According to the NY City police department, its officers shot 16 people in 1993 who were "armed" with toy guns.
The National Association of Police Chiefs reported that the number of police who died in the line of duty dropped to a 30-year low of 118 in 1996.
A 1996 study conducted by Buffalo State University of New York, found that police officers are eight times more likely to commit suicide than to be killed in a homicide (on or off duty) and three times more likely to commit suicide than to die in job-related accidents.
A fact-checking intern for The Nation called the National Center for Health Statistics to learn he number of murders committed in the U.S. in 1995. The answer: 21,577. Out of curiosity he asked how many suicides there were. Answer: 30,893. With all the furor over violent crime in the U.S. it makes you wonder why so many more people do fatal violence to themselves than are the victims of deadly force committed by others.
California's Doris Tate Crime Victims Bureau (the driving force behind that state's "three strikes" law) gets 78 percent of its funding, along with free office space and lobbying staff, from the California Correctional Peace Officers Association (CCPOA), the prison guard's union. The CCPOA also provides 84 percent of the funding for Crime Victims United, another PAC which presses for tougher laws and longer sentences.
State per capita spending on corrections has more than doubled since 1985, according to the National Conference of State Legislatures, and corrections spending was the fastest growing component of state budgets in 1995.

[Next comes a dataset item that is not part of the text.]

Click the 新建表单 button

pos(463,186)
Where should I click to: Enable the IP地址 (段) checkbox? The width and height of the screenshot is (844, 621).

A 1996 report released by the Criminal Justice Policy Council, entitled "Punishment, Incarceration and Crime," based on analysis of crime rates and incarceration rates in Texas between 1989 and 1995, concludes that building more prisons has little to do with lowering crime rates. The report stated that the violent crime rate in Texas actually rose 0.8 percent over the period while the state's incarceration rate rose 107 percent.
In March 1996, Washington state's prison population rose above 12,000, more than double the state's 1987 prison population. The WA DOC employs more than 6,000 workers, almost exactly one DOC employee for every two WA prisoners.